The contact between east and west triggered a rapid change of direction for many western companies. According to Babayan, Elbrus 3 was far ahead of western designs. This is somewhat verified by what happened after these companies saw the thing as all these companies wanted it. Sun immediately started a VLIW project, and HP and Intel teamed up to work on a new 64 bit VLIW design. For HP, producing their own chips wasn’t a great idea. They wouldn’t have the kind of volume to make the enterprise economical, but Intel would. For Intel, sharing the cost of development was an obvious win, and so it was that PA-RISC and i860 would have a shared successor. This partnership was formalized in 1994, with John Crawford stating “when we saw WideWord, we saw a lot of things we had only been looking at doing, already in their fully glory.” For Sun, however, their VLIW project was abandoned. David Ditzel left Sun and founded Transmeta along with Bob Cmelik, Colin Hunter, Ed Kelly, Doug Laird, Malcolm Wing and Greg Zyner in 1995. Their new company was focused on VLIW chips, but that company is a story for another day.
In the west at this time, things were getting extremely competitive.
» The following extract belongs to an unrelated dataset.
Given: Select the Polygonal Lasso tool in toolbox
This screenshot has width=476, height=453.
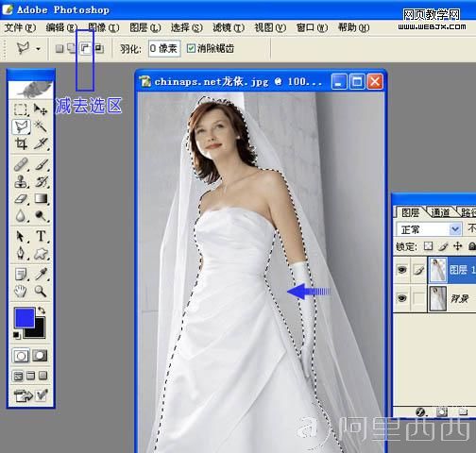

Alpha, PowerPC, SPARC, MIPS, and 32 bit x86 were all battling for space in workstations and datacenters. There was some emerging thought that RISC had shortcomings in the area of parallelism and dynamic instruction scheduling. Some were also worried that clock speeds would fail to increase. Pipelining (and more importantly superscalar designs {multiple pipelines}), speculative execution, branch prediction, and out-of-order execution were the way this was addressed in some designs of the day. The problem with these approaches is that if the branch prediction is incorrect, the entire pipeline(s) is irrelevant and must be flushed. The deeper the pipeline, the worse the penalty in performance. With VLIW/EPIC, this complexity is moved to the compiler with the compiler telling the CPU what can be run simultaneously. This does result in some design simplicity around pipelining and the like, but the software ecosystem then grows enormously more complex. For the Elbrus team, this wasn’t as big a problem as the software and hardware were all designed in-house with software being tailored to the hardware. The use cases for the Elbrus CPU were also extremely well known to the designers, and could therefore be easily optimized.
The Intel and HP collaboration became known as Merced, and it was met with many delays. These delays didn’t stop the hypetrain. Most of DEC’s assets were sold to Compaq in 1998, and Compaq chose to phase out Alpha in favor of Merced. SGI spun off MIPS as its own company as they too chose to focus on Merced. HP was obviously going to end PA-RISC in favor of Merced. The number of competitors had quickly reduced.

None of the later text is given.